「反対側」も話題に

 

「真とも」が真ともでなくなる時勢だ。たしかBBCだった。昨年の流行語に「ポストトゥルース」を選んでいた。人々の心は浮ついている。だからデマにひっかかる。イギリスのEU離脱もデマが、トランプ誕生もデマが、と数えあげたら切りがないほど世界はいつわりの情報に操作され、予想外の結果に結び付けてしまった。そのツケはいずれも高く着きそうだ。

 わが国も自作自演した。外に向かっては、「放射能をコントロールしている」「ブロックしている」とのウソで引っかけ、内には7000億の税金投入と言って国民を引っかけた東京オリンピック。ロンドンオリンピック方式という良き手本があるのに学ばず、国民に何倍もの負担をさせても、オリンピックなら国民は文句を言うまい、と高をくくっていたわけだ。その狙いはGDPの増大だ。

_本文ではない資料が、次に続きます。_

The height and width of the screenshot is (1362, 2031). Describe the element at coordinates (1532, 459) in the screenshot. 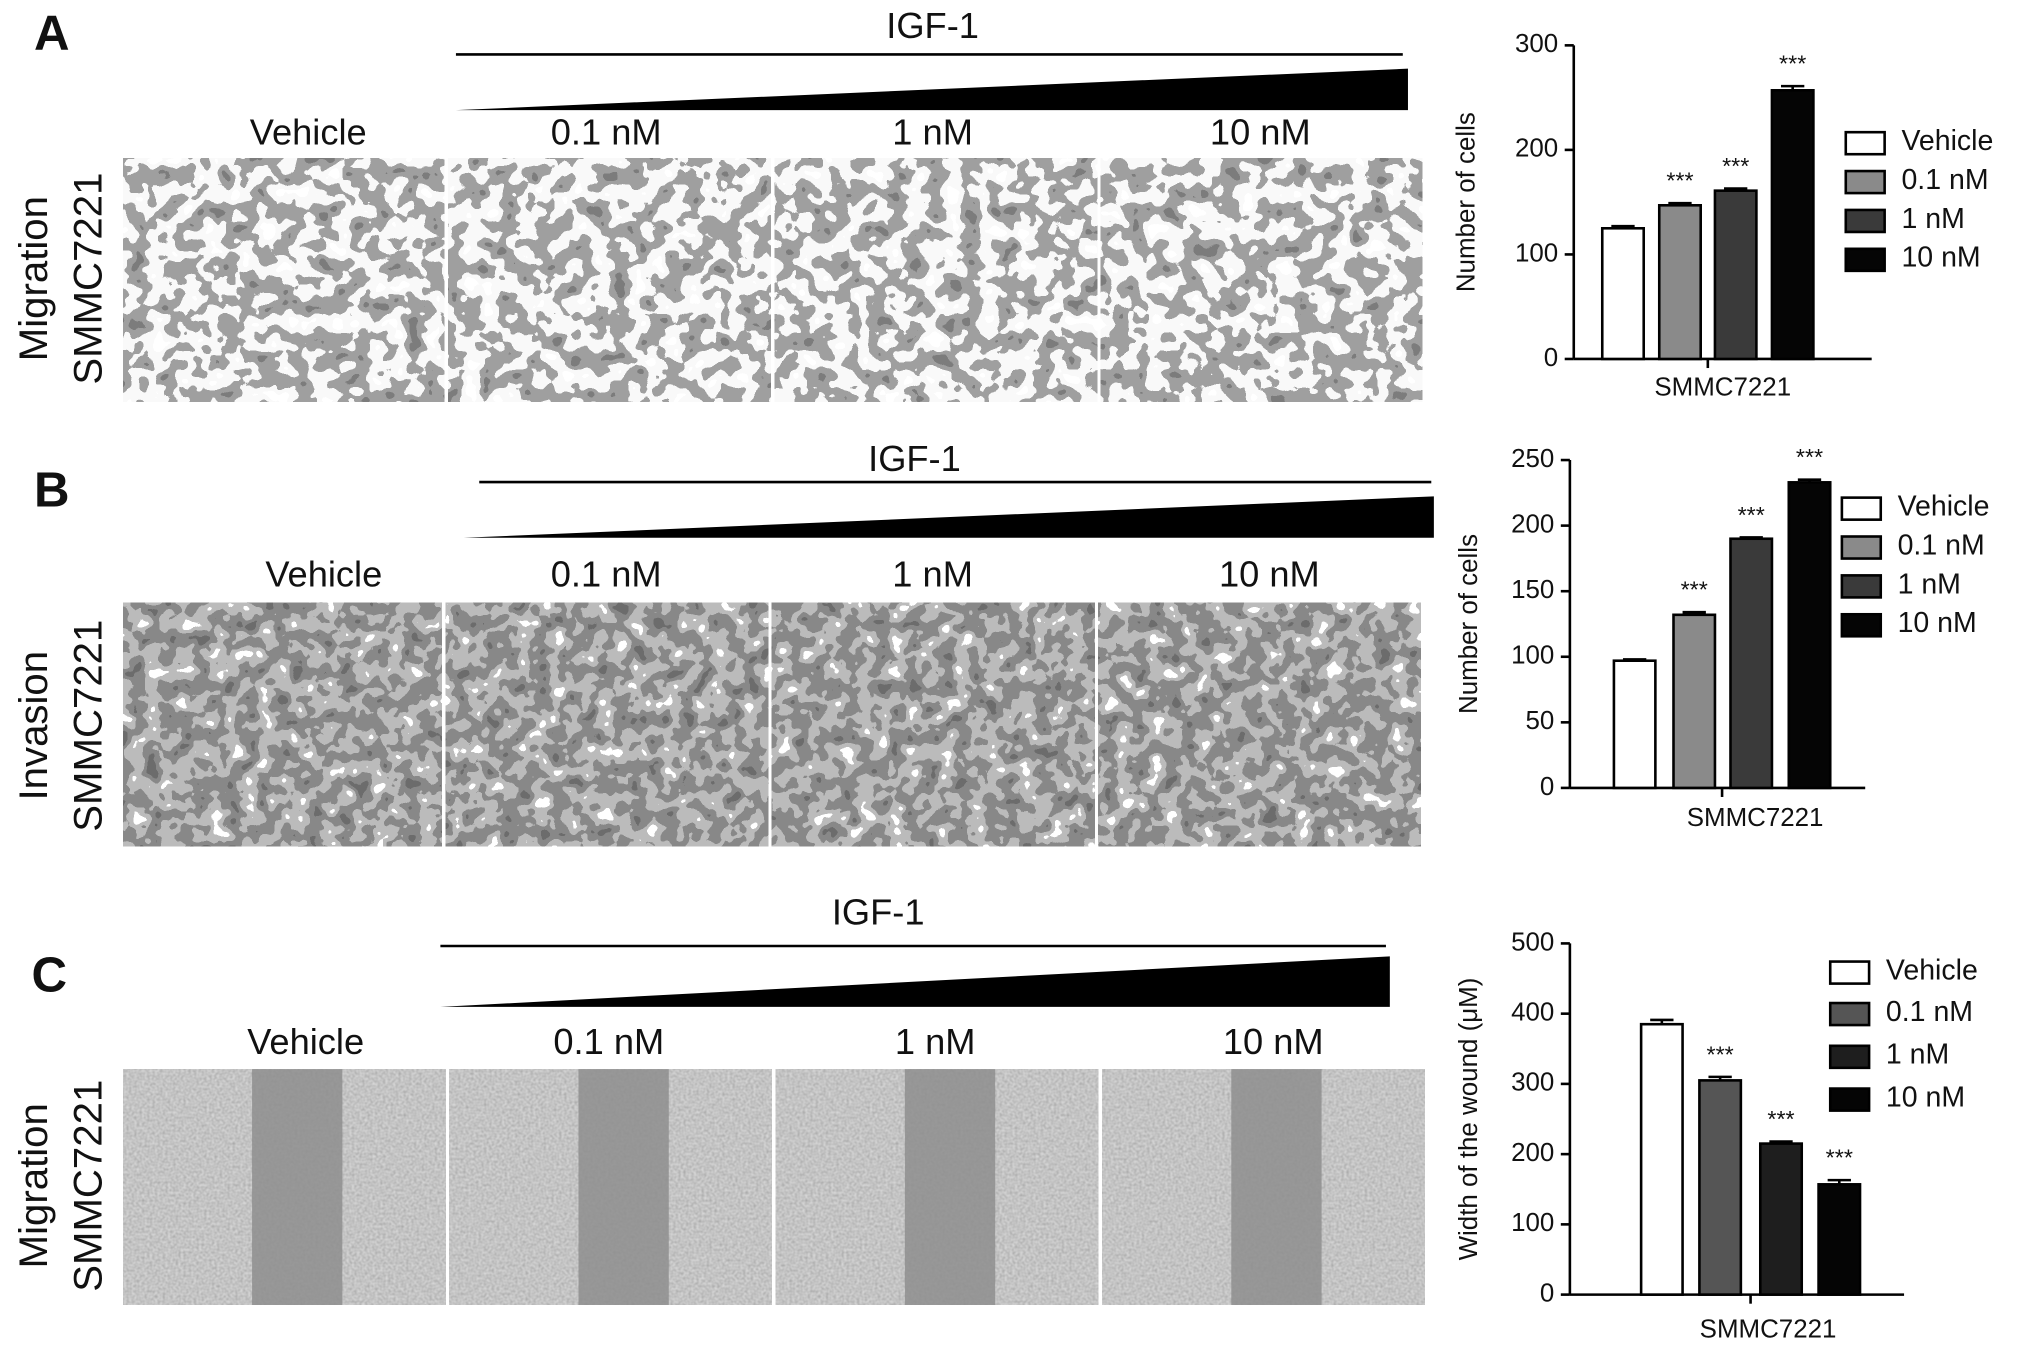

 問題は、いと昔前に、多くの人が「量から質ヘ」とか、「モノからココロへ」などと叫び、「量」や「モノ」の面からの発想ではなく、視点を「ココロ」や「質」に変えなくっちゃ、と睨んでいたことだ。にもかかわらず「アホノクス(と呼んだ経済学者がいる)」は「量」や「モノ」にこだわり続けてきた。その時代遅れの意識はオリンピックで済まず、万博誘致や、国民をギャンブル症候群に陥れかねないことまで考えてしまう。困ったものだ。

 もっと問題なのは、その「経済最優先」というスローガンに引っかかる人が多いこと。GDPが増えれば豊かになる、と信じている人が多いこと。それは、未来世代に負担をいやほど押し付ける浅知恵であるだけでなく、破綻の到来を加速していることに気づいていないこと。

 もう一度、視点を「量」や「モノ」ではなく「ココロ」や「質」に換えなければ、との意識していたころを思い出したい。その視点の転換こそ、私は「反対側から眺めること」と思っている。「ややこしい世の中だが、反対側から見たら丸見えでだ」と叫びたくなった根拠だ。

 まず、加害の立場を返上し、被害の立場から考えたいものだ。たとえば、人間の都合で考えるのではなく、人間のせいで絶滅の危機に追いやられている野生動植物の都合を優先してはどうか。

 人間の繁栄を謳歌させる触媒のごとき文明ではなく、自然との折り合いを原則とさせる基底文化を観直してはどうか。

 そのためにはまず、誰にでもお金さえ出せば買えるモノやコトへの関心を見直し、それらに憧れる心を改めることではないか。なぜなら、誰にでもお金さえ出せば買えるモノやコトはすべて、潜在的廃棄物と見てよいだから。流行に左右されて、刻々とゴミになってしまう。そうではなく、いくらお金を出しても買えないモノやコトにこそ視点を移し、尊ぶべきだ。たとえば絶滅の危機に追いやられている野生動植物。一旦失えば、人類が持ち合わせるすべてのお金を投じても買い戻せない。穏やかな気候、あるいはきれいな水や空気もその範疇だろう。

 問題は、これらを人間が疎かにすればするほど、貧しい人間ほど、弱い人間ほど、ますます窮地に追いやられかねない。絶滅の危機に追いやられている野生動植物を護る、と言うことは、自分を守るということだと思う。

 根本は現行の法体系をどう見るか、だ。たとえていえば、明治憲法。いまさら、私たちは明治憲法を受け入れられないが、現行の法体系も、早晩同様の位置づけになる。それどころか犯罪的な存在になリ、ガラリと変えざるを得ないだろう。

 これらは反対側から見たら、丸見えだ。だから私は、2025年ごろにわが国は破綻する、と見ている。それは恐れることではない。喜ぶべきこと、新しいわが国の誕生だ。